When you reach the line with "You are a computer-use agent. 495x481 pixels.", transcribe it and each line after it through the last one below, exactly. Pictures stay out.

■ **MATERIAL TO PROCESS**:
☆ ☆ ☆ ☆ ☆ ☆ ☆

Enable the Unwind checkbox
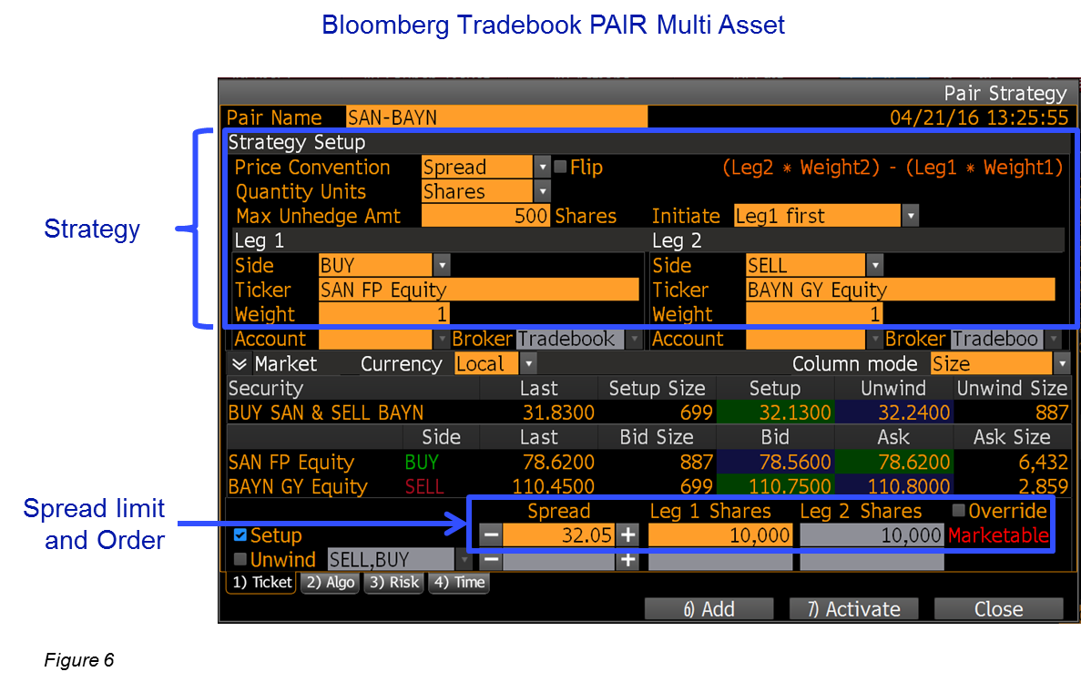Viewport: 1081px width, 682px height. tap(240, 560)
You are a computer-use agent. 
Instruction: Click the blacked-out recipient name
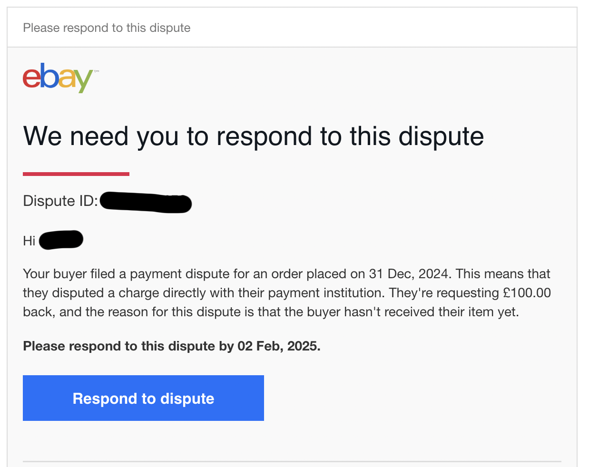click(x=61, y=240)
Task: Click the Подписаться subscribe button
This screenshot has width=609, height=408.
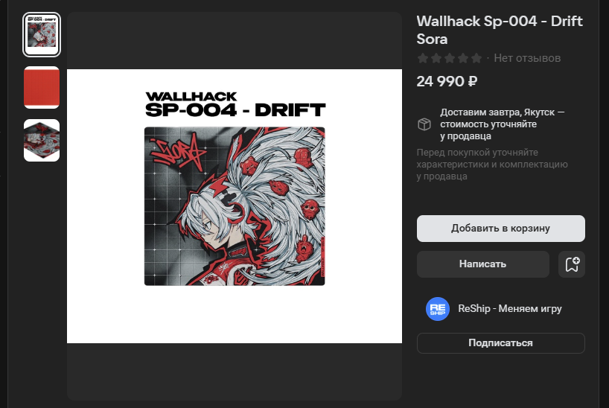Action: (500, 343)
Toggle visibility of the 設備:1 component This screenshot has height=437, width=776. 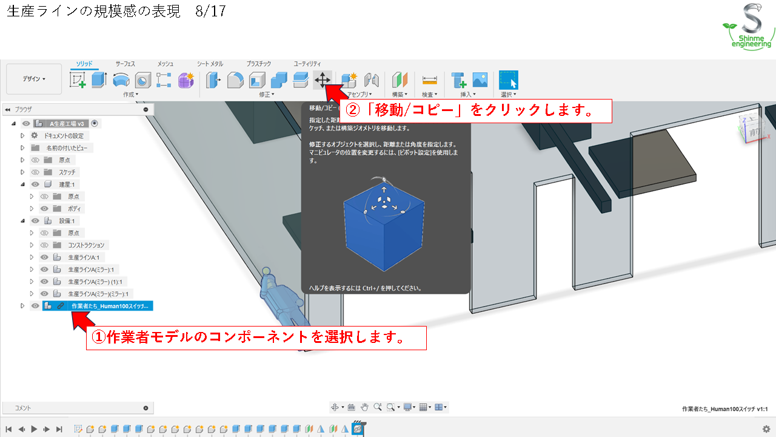[x=36, y=220]
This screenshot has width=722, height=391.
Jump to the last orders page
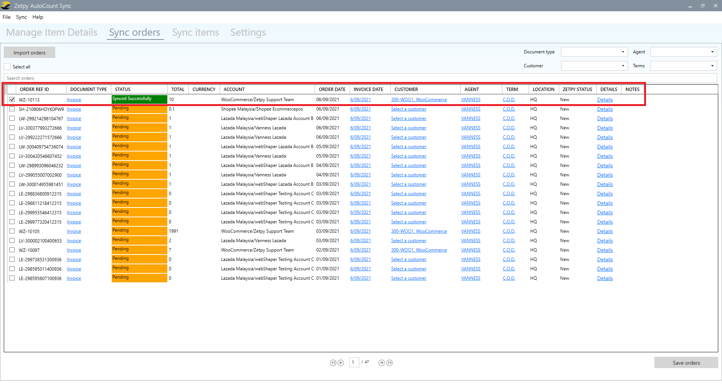[x=390, y=363]
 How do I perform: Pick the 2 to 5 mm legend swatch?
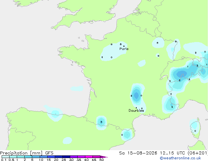click(28, 157)
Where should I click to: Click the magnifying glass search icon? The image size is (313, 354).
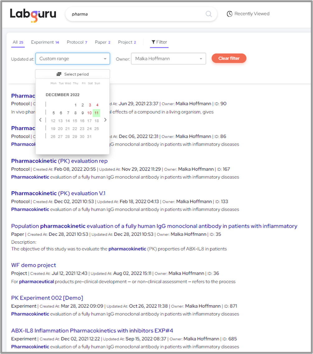tap(208, 14)
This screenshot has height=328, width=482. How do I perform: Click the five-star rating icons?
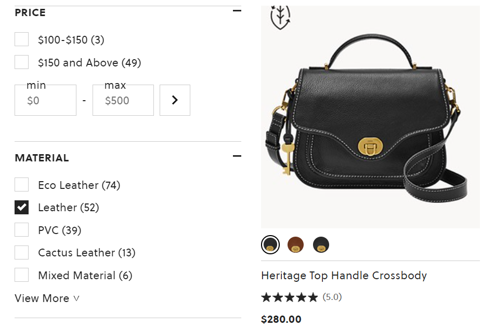pyautogui.click(x=289, y=297)
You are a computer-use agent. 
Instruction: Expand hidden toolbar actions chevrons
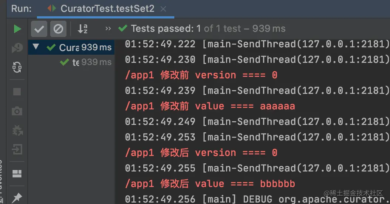(x=108, y=28)
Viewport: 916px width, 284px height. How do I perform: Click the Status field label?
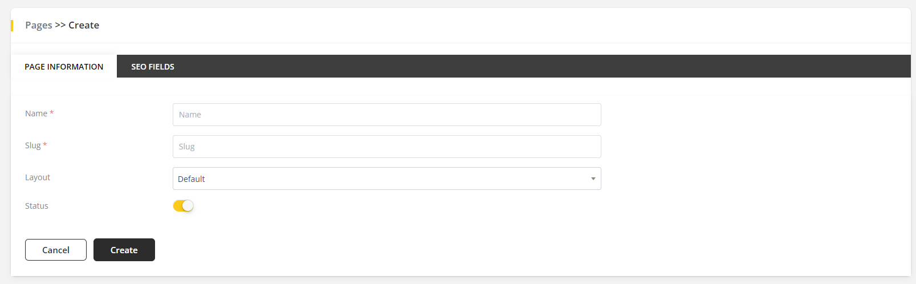[36, 206]
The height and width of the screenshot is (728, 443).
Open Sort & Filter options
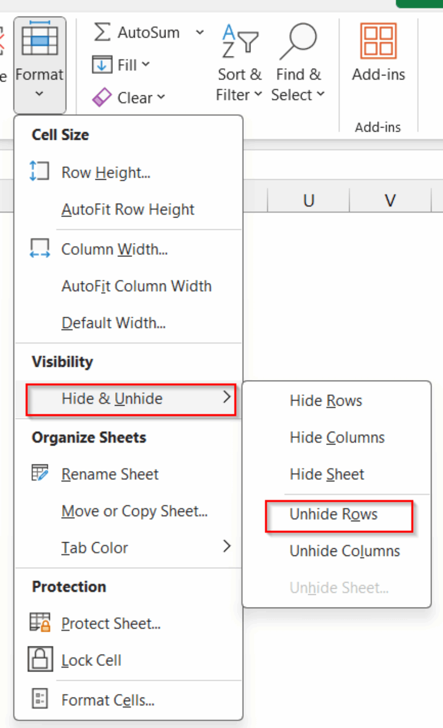click(x=239, y=62)

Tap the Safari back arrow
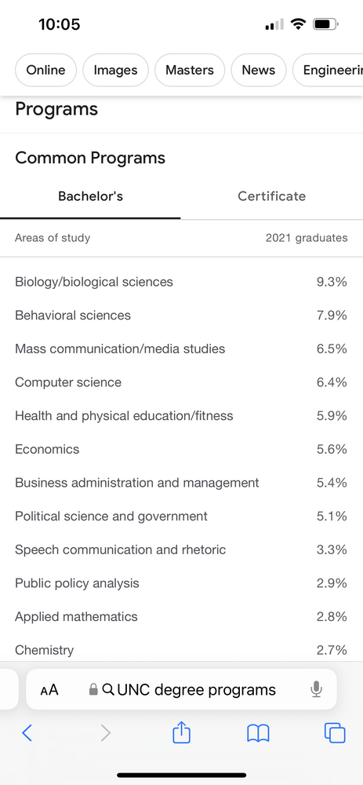pyautogui.click(x=27, y=733)
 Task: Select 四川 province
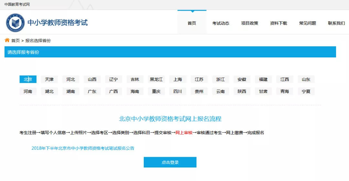tap(178, 91)
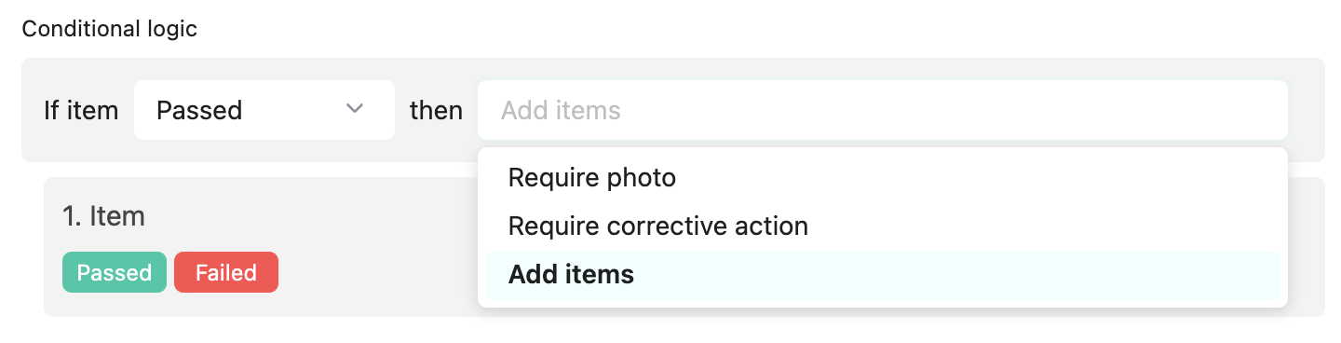The height and width of the screenshot is (343, 1341).
Task: Mark item response as Passed
Action: 115,272
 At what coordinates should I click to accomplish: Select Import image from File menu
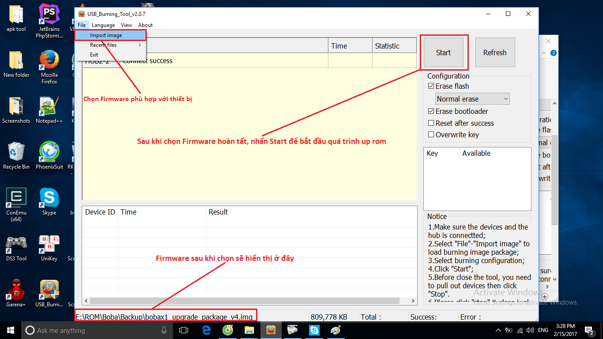tap(106, 35)
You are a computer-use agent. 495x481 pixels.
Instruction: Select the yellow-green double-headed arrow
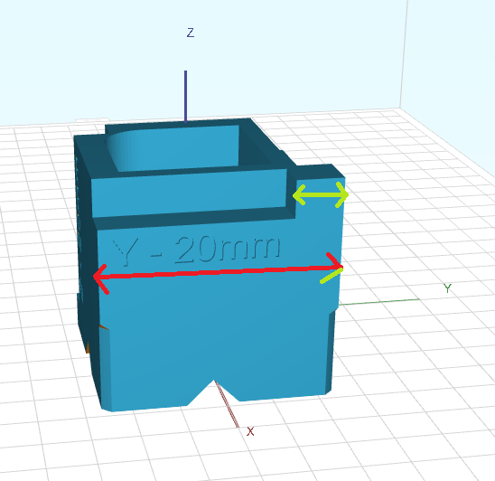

☆ ☆ ☆ ☆ ☆ ☆ ☆

■ **ANSWER SECTION**:
You are a computer-use agent. 495x481 pixels.
Instruction: Select the yellow-green double-headed arrow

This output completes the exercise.